## PROVIDED DATA
--- START ---

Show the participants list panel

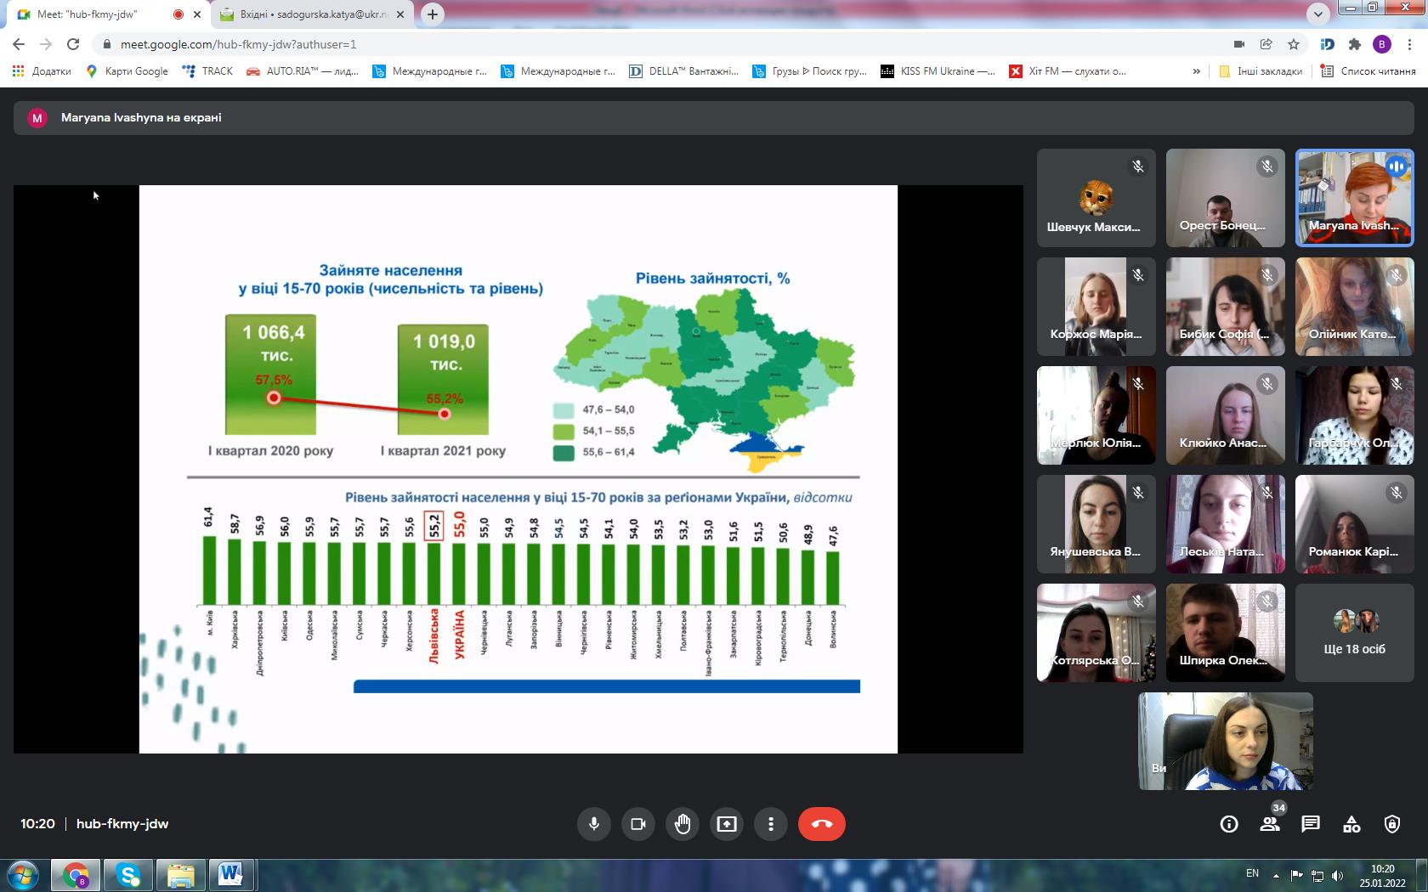coord(1270,824)
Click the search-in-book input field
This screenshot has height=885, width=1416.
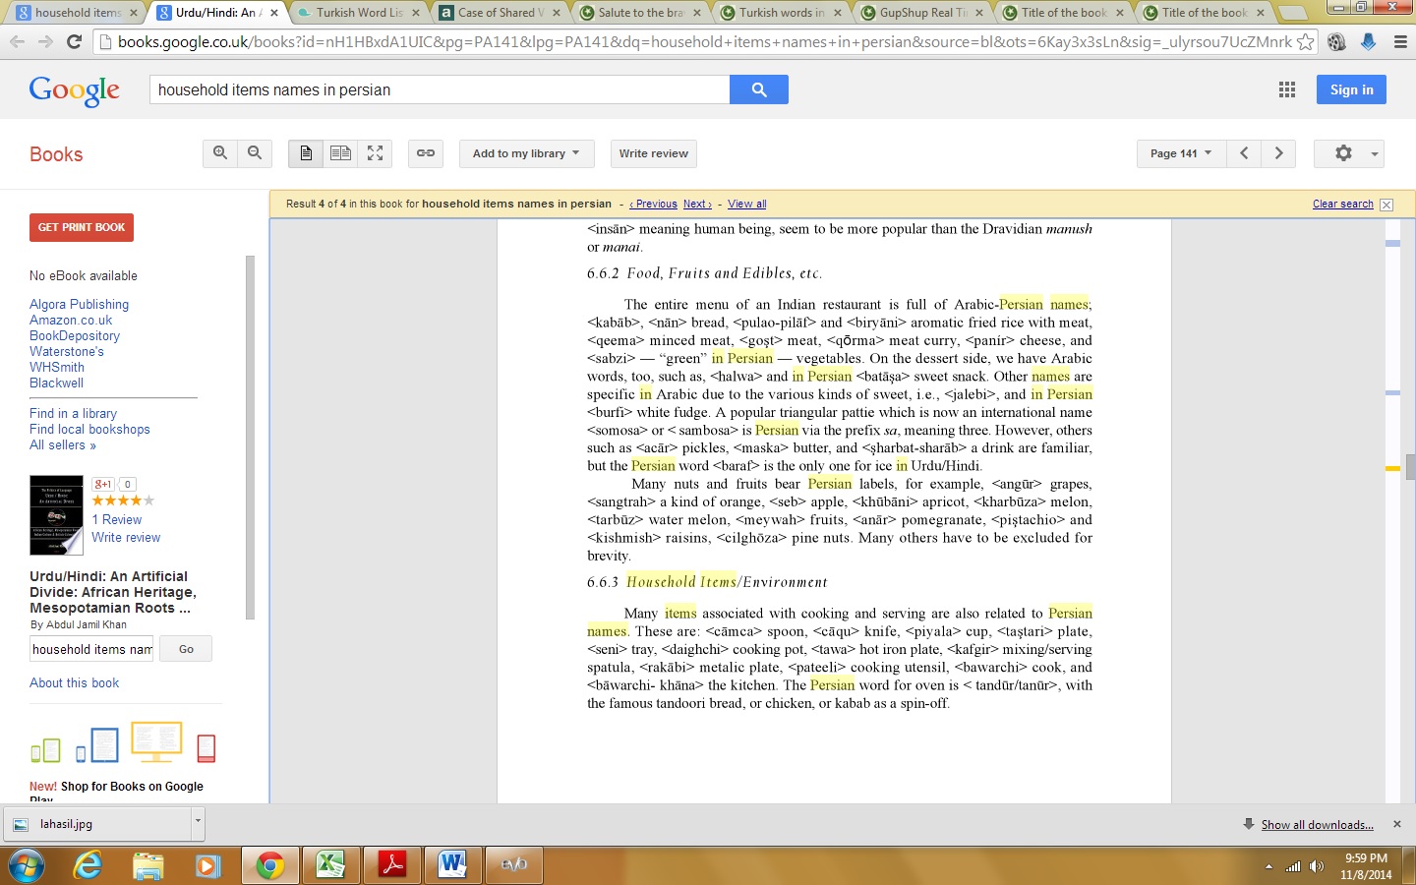[91, 649]
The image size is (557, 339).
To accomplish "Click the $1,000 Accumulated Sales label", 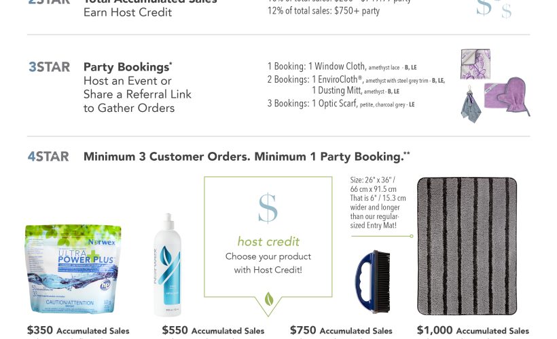I will coord(473,330).
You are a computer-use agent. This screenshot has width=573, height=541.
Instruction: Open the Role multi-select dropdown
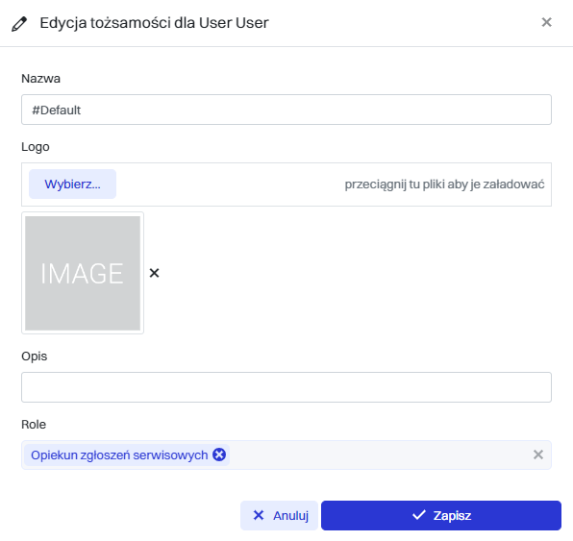coord(380,455)
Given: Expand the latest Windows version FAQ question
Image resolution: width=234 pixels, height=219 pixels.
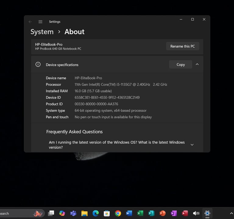Looking at the screenshot, I should (x=192, y=145).
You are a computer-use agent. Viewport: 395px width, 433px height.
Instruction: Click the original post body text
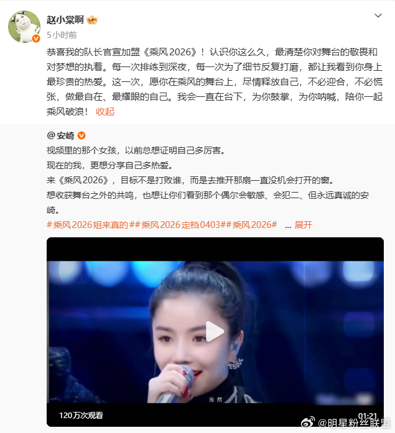point(215,82)
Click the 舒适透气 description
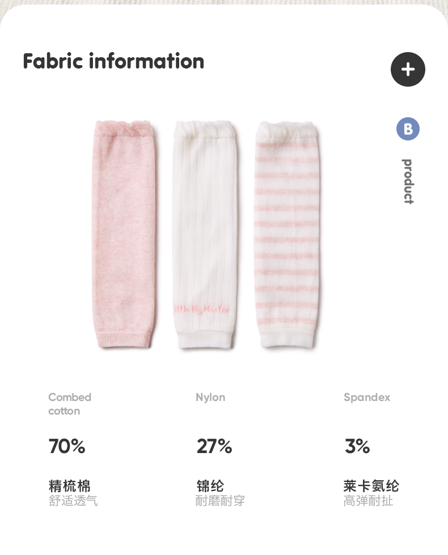This screenshot has width=448, height=555. coord(73,501)

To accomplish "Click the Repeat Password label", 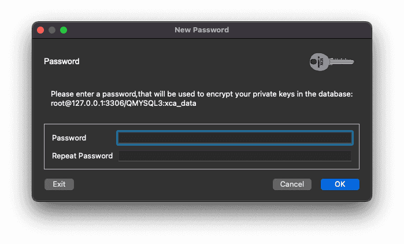I will tap(82, 156).
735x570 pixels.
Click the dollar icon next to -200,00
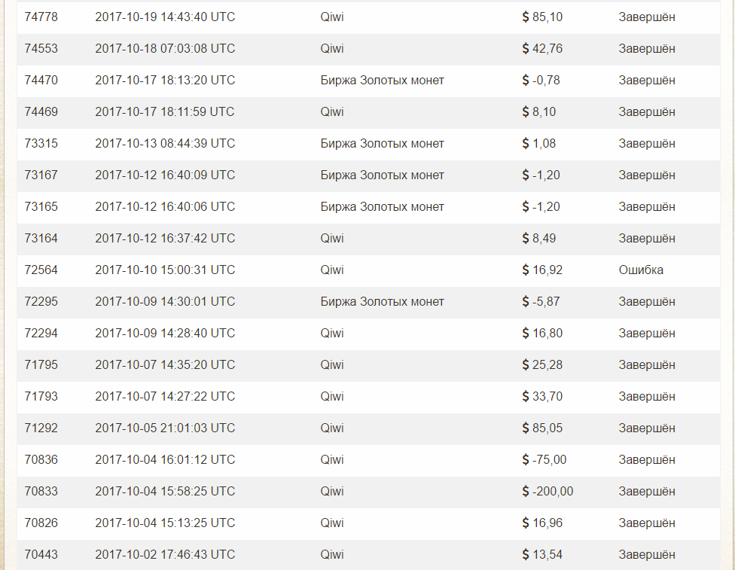pos(525,491)
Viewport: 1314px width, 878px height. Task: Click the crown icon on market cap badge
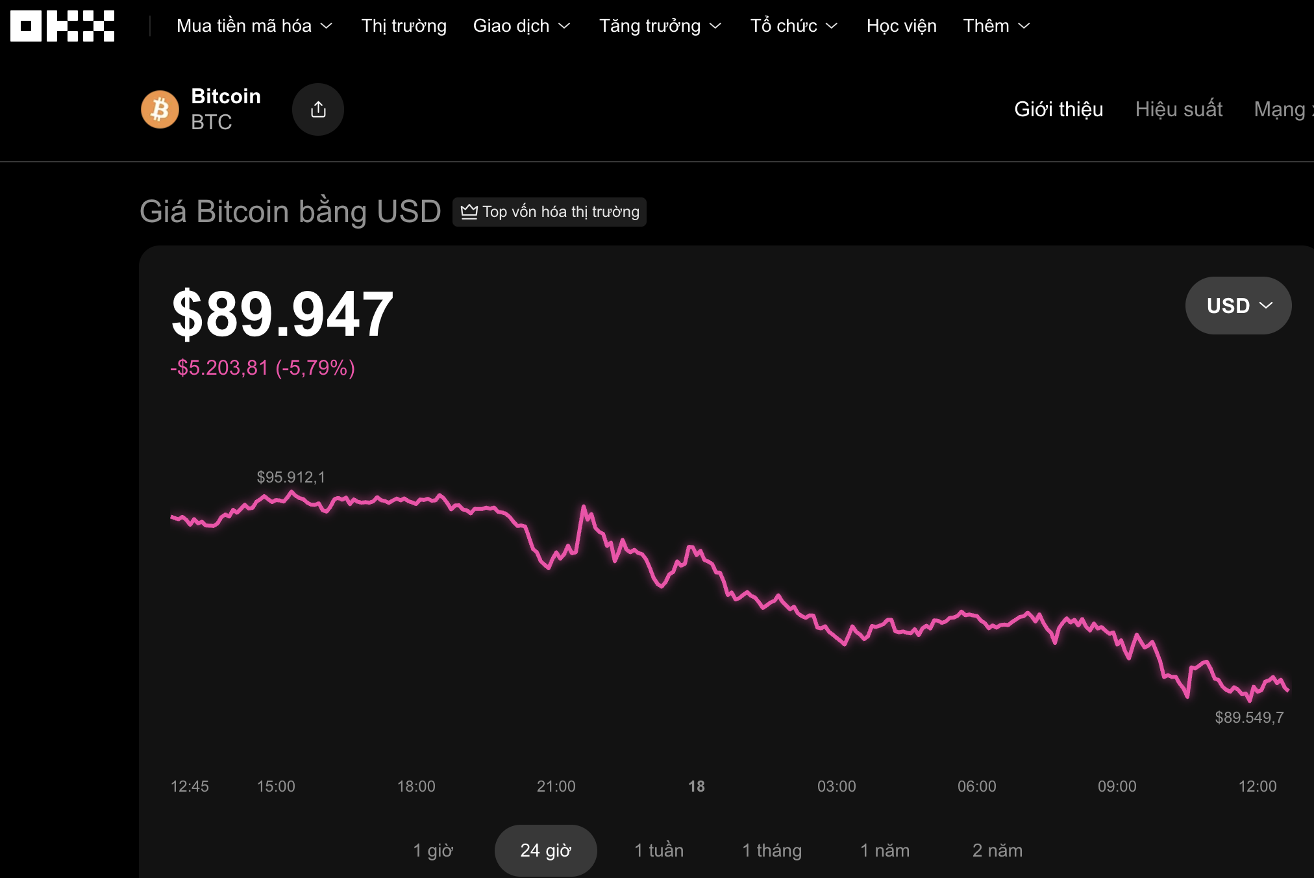coord(469,212)
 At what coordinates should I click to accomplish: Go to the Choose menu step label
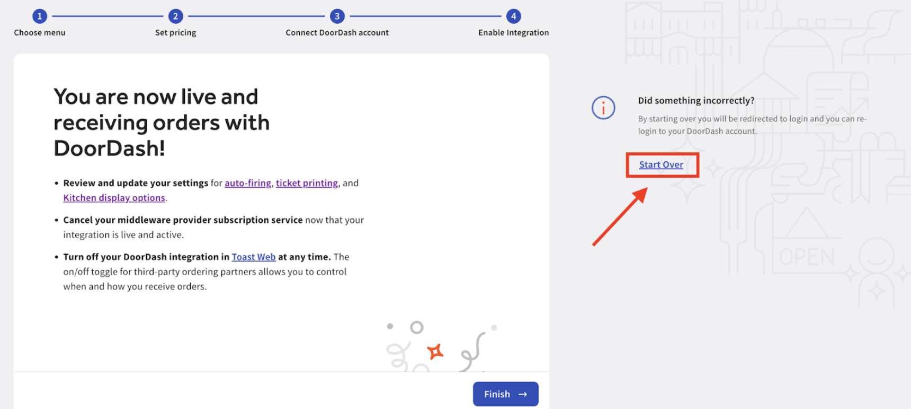40,33
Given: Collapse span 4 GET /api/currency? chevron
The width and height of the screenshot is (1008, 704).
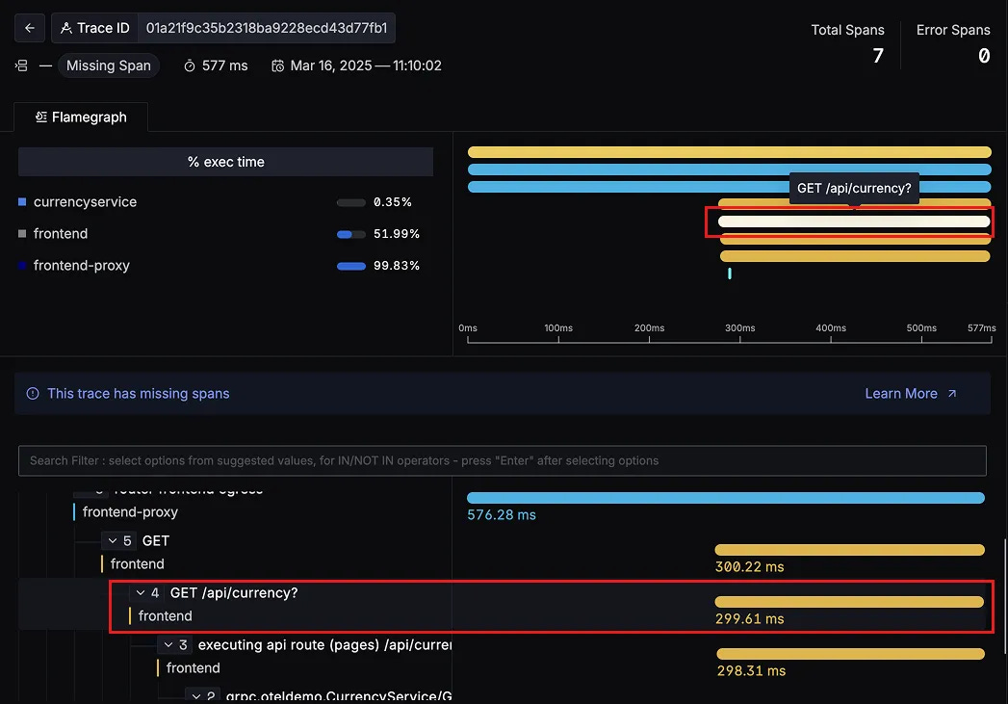Looking at the screenshot, I should point(141,593).
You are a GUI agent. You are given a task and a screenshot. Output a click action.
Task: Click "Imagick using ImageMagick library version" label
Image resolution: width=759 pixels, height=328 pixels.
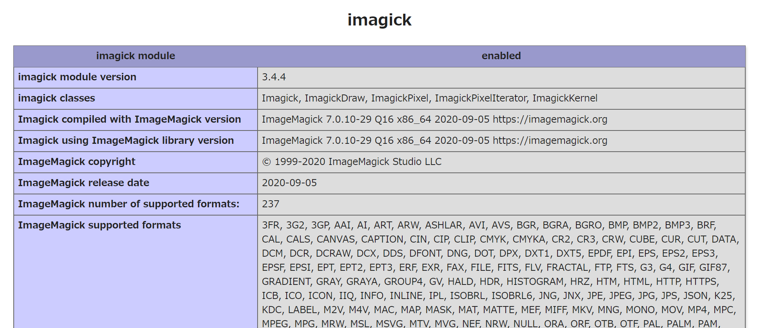tap(126, 141)
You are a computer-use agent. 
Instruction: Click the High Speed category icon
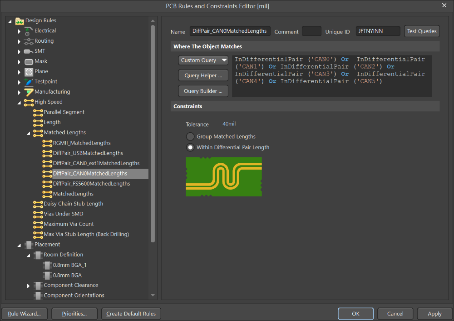(28, 102)
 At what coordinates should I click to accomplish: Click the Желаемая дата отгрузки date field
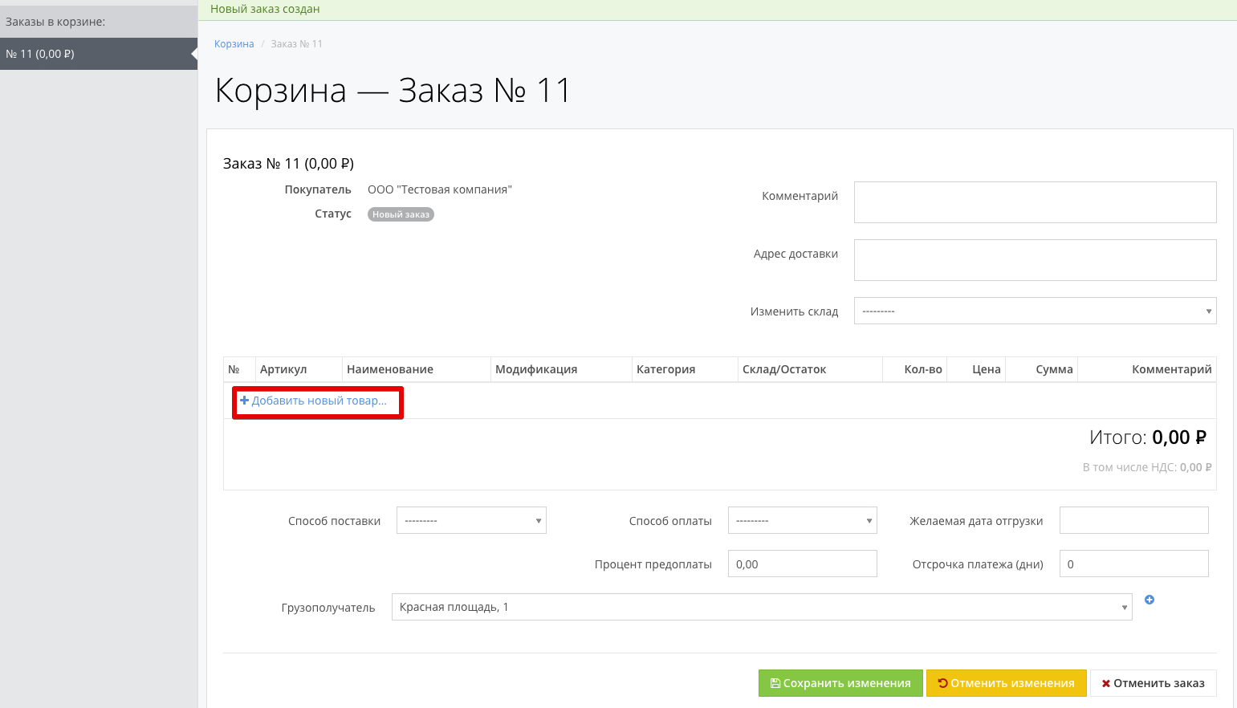point(1133,520)
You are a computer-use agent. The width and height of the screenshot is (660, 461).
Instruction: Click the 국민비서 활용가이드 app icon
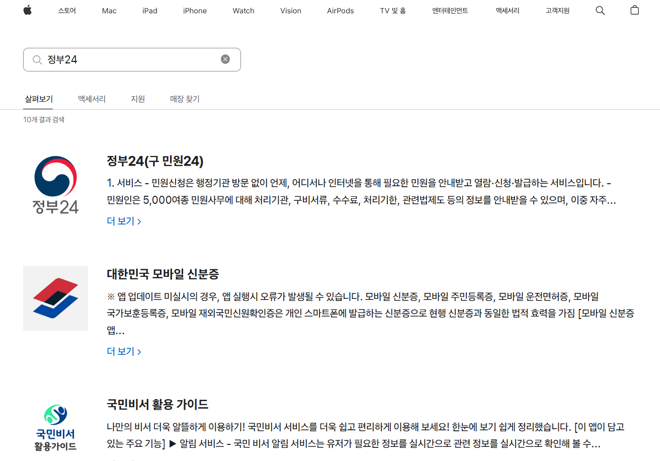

--- END ---

Print the lines from the one holding "You are a computer-use agent. The" through the last line of the records, word for word, and omit the pictures.

## EXERCISE RESPONSE
You are a computer-use agent. The width and height of the screenshot is (660, 461).
Instruction: Click the 국민비서 활용가이드 app icon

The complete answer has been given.